Cases

Alexander v. Sandoval, 532 U.S. 275 (2001).

Martha Sandoval brought a class action suit to enjoin the Alabama Department of Public Safety from administering state driver's license examinations only in English. Sandoval argued that the English-only policy violated the Department of Justice regulation because it had the effect of subjecting non-English speakers to discrimination based on their national origin. The Alabama Department of Public Safety is a recipient of federal financial assistance so it is subject to Title VI of the Civil Rights Act of 1964. The issue in the case was whether private individuals were able to sue to enforce disparate impact regulations under Title VI of the Civil Rights Act of 1964.

The Supreme Court held that plaintiffs can sue under the intentional discrimination provisions in Section 601 of Title VI. However, plaintiffs cannot bring lawsuits under the disparate impact regulations promulgated by Federal agencies under Section 602 of Title VI; there is no private right of action to enforce disparate-impact regulations promulgated under Title VI. Nevertheless, persons may still file administrative complaints with Federal agencies under the Title VI regulations.

*If a student brings forward a claim for discrimination and violation of Title VI, they can sue under intentional discrimination provisions; they cannot bring a private right of action to enforce disparate-impact regulations.

 

Brown v. Bd. of Ed. of Topeka, Shawnee County, Kan., 347 U.S. 483 (1954). 

This case held that the segregation of children in public schools solely on the basis of race, even though the physical facilities and other tangible factors may be equal, deprives minority children of equal educational opportunities, and amounts to a deprivation of the equal protection of the laws guaranteed by the Fourteenth Amendment to the Federal Constitution. The Court held that the opportunity to education is a right which must be available to all on equal terms and the doctrine of “separate but equal” has no place in the field of public education; separate educational facilities are inherently unequal.

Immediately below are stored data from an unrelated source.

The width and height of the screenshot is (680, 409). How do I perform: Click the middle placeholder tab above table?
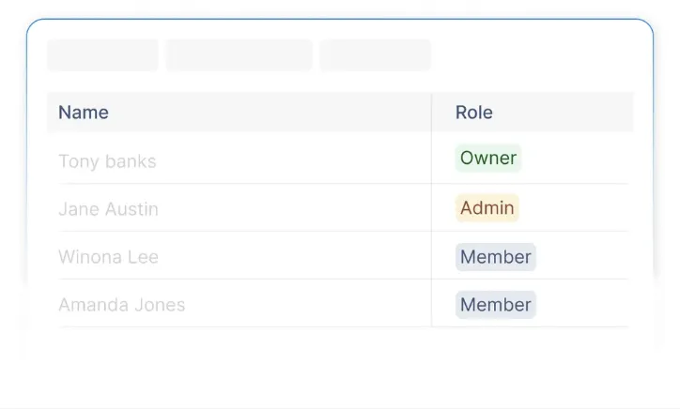click(239, 55)
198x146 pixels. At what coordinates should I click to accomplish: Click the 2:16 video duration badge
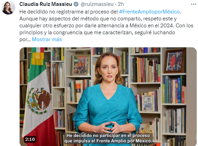[x=30, y=139]
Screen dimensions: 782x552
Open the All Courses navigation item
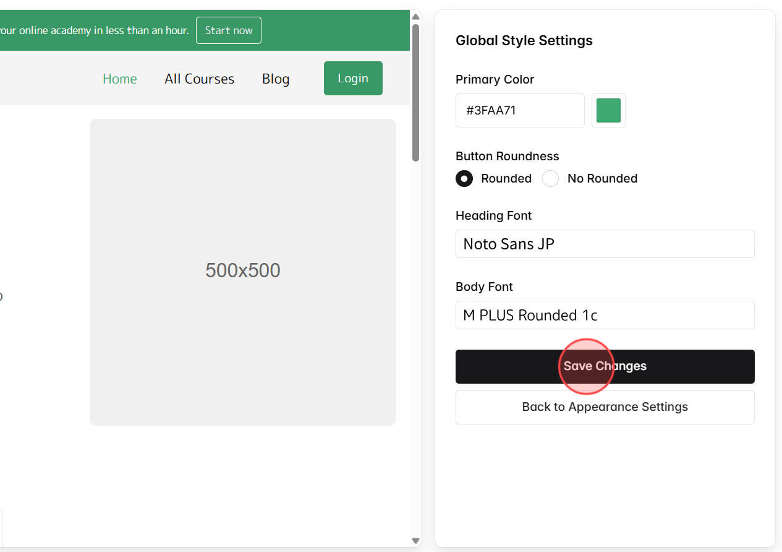(199, 79)
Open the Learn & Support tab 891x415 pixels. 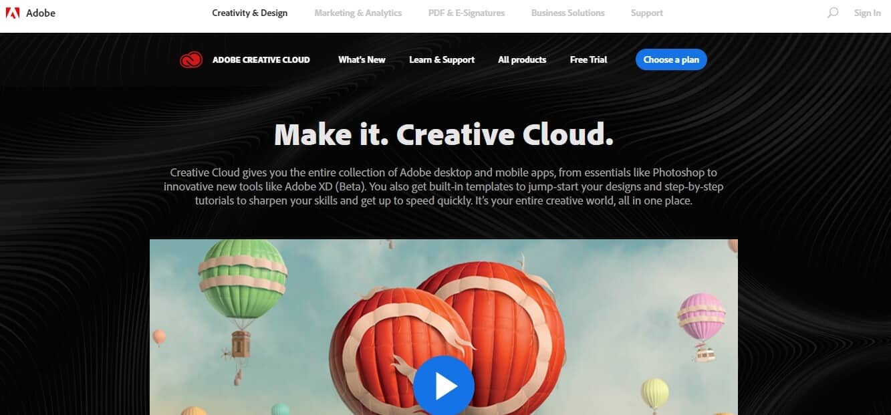click(442, 59)
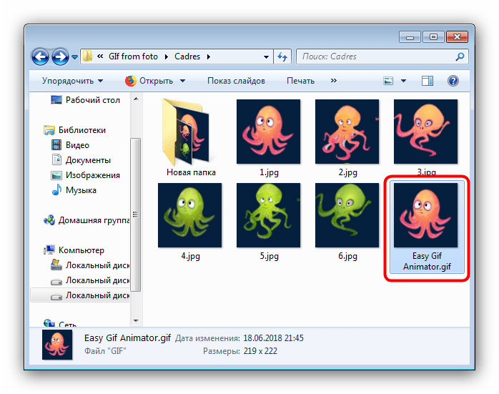This screenshot has width=499, height=394.
Task: Open the help question mark icon
Action: click(453, 81)
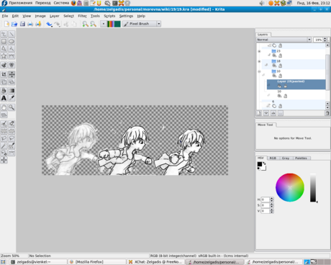Toggle lock on Layer 19(pasted)
The height and width of the screenshot is (265, 331).
coord(285,86)
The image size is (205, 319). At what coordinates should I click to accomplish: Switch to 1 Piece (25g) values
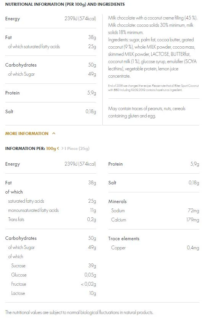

*Although schools may be officially desegregated, they nevertheless remain effectively segregated due to institutionalized racism in American education and racial bias in school curriculum. Moreover, there are a growing group of parents who are removing their children today from integrated schools and placing them in immersions schools because they believe that only separate can be equal because racism in schools has not been eliminated. 

Regents of U. of California v. Bakke, 438 U.S. 265 (1978).

In this case, a white male applied to medical school and his application was rejected. He brought an action against the University of California challenging the legality of the school’s special admissions program in which 16 of 100 positions in the class were reserved for “disadvantaged” minority students. The standard the court relied on was that “racial and ethnic distinctions of any sort are inherently suspect and call for the most exacting judicial examination.” These suspect classifications are subject to strict scrutiny and can only be justified if they further a compelling government purpose and no less restrictive alternative is available. The Court ultimately held that the attainment of a diverse student body is a constitutionally permissible goal for an institution of higher education. However, ethnic diversity is only one element in a range of factors that a university may properly consider in attaining the goal of a heterogeneous student body.

*In Bakke, the Court found the state’s interest in diversity in higher education to be compelling. Many scholars argue today that the ridding of affirmative action programs in some jurisdictions is even more reason for law schools to review their approaches for achieving diversity. If affirmative action is diminished, minority enrollment will diminish. Thus, law schools will have to come up with alternatives to race-conscious admissions policies in order to satisfy ABA standards and achieve a diverse student body. Law schools should create a learning environment with a focus on multiculturalism and diversity in order to attract minority students.